Spiritist Review — 1868 · Allan Kardec

Chapter 61 of 97

On the protection of the Spirit of patron saints.

The following question was proposed to us recently by one of our subscribers:

Setting aside all prejudice of sect and of mystical idea, the qualification of saint denotes a certain spiritual superiority, because, to merit that title, one must have distinguished oneself by meritorious acts of some kind. In accordance with this, and the thing being considered from the Spiritist point of view, do not the saints, under whose invocation we are placed at birth, become our natural protectors, and when someone's patronymic feast is celebrated, is not the one whose name was taken attracted by sympathy and associated with it, at least in thought, if not by his presence?
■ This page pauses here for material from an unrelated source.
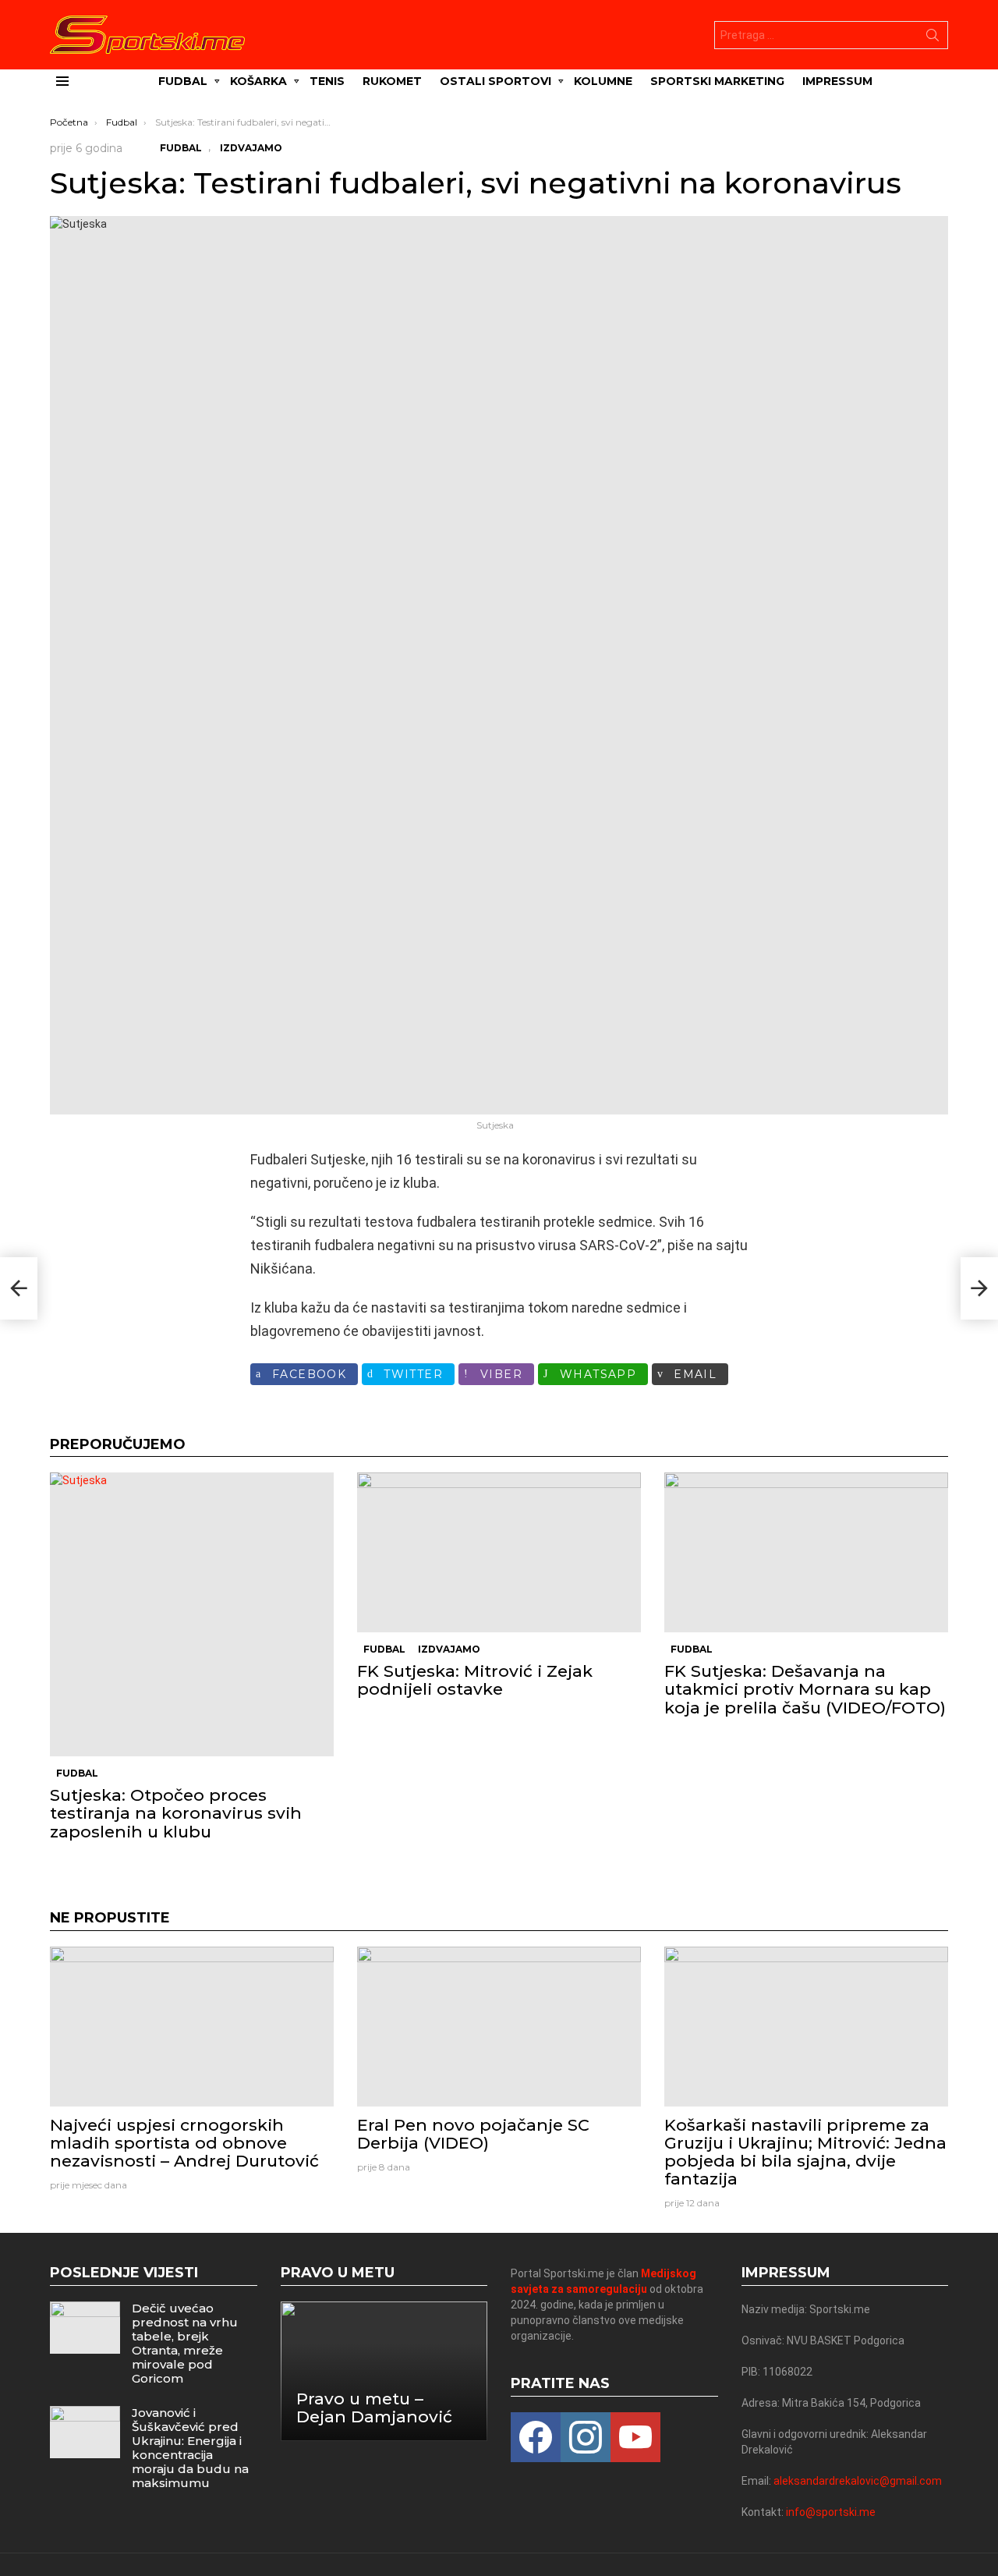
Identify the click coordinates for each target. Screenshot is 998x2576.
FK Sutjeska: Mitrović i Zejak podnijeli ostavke (475, 1680)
There are in this question two points to consider, which must be examined separately.

The Spiritists know, better than anyone, that thought attracts thought, and that the sympathy of Spirits, whether beatified or not, is solicited by our sentiments toward them. Now, what is it that generally determines the choice of names? A particular veneration for the saint who bore it? admiration for his virtues? confidence in his merits? the thought of giving him as a model to the newborn? Ask the majority of those who choose it whether they know who he was, what he did, when he lived, why he distinguished himself, whether they knew a single one of his actions. Excepting some saints whose history is popular, almost all are totally unknown, and, without the calendar, the public would not even know whether they had existed. Thus, nothing can, therefore, attract their thought toward one rather than toward another. Let us admit that, for certain persons, the title of saint suffices and that one may take a name in confidence, provided it be on the list of the blessed, prepared by the Church, without needing to know more: it is a question of faith. But then, for those same persons, what are the determining motives? There are two that almost always predominate. The first is, very often, the desire to please some relative or friend, whose self-love one wishes to flatter by giving his name to the newborn, especially if one expects something from him, because if he were a poor devil, without credit and without standing, they would not do him this honor. In this they aim much more at the protection of the man than at that of the saint.

The second motive is even more worldly. What is sought almost always in a name is the graceful form, an agreeable consonance. Above all in a certain world, they want quite sophisticated names, that have a stamp of distinction. There are others that are pitilessly repelled, because they please neither the ear nor vanity, even if they were of saints or female saints more worthy of veneration. And, besides, very often the name is a question of fashion, like the form of a coiffure.

It must be admitted that those holy personages in general must be little touched by the motives of the preference granted to them; in reality, they have no special reason to interest themselves, more than in others, in those who bear their name, before whom they are like those distant relatives, of whom one remembers only when one expects an inheritance.

The Spiritists, who understand the principle of the affectionate relations between the corporeal world and the spiritual world, would act otherwise in such a circumstance. When a child is born, the parents would choose, among the Spirits, beatified or not, ancient or modern, friends, relatives, or strangers to the family, one of those who, to their knowledge, gave irrefutable proofs of their superiority, by their exemplary life, by the meritorious acts they practiced, by the practice of the virtues recommended by the Christ: charity, humility, abnegation, disinterested devotion to the cause of Humanity, in a word, by all that they know to be a cause of advancement in the world of the Spirits; they would invoke him solemnly and with fervor, asking him to unite with the guardian angel of the child to protect it in the life it is going to traverse, to guide it with his counsels and his good inspirations; and as a sign of alliance they would give to that child the name of the Spirit. The Spirit would see in that choice a proof of sympathy and would accept with pleasure a mission that would be a testimony of esteem and of confidence. Then, as the child grew, they would teach it the history of its protector; they would tell it of his good actions; it would know why it bears that name, and that name would always recall to it a beautiful model to follow. It is then that on the anniversary feast the invisible protector would not fail to associate himself with it, because he would have his place in the hearts of those present.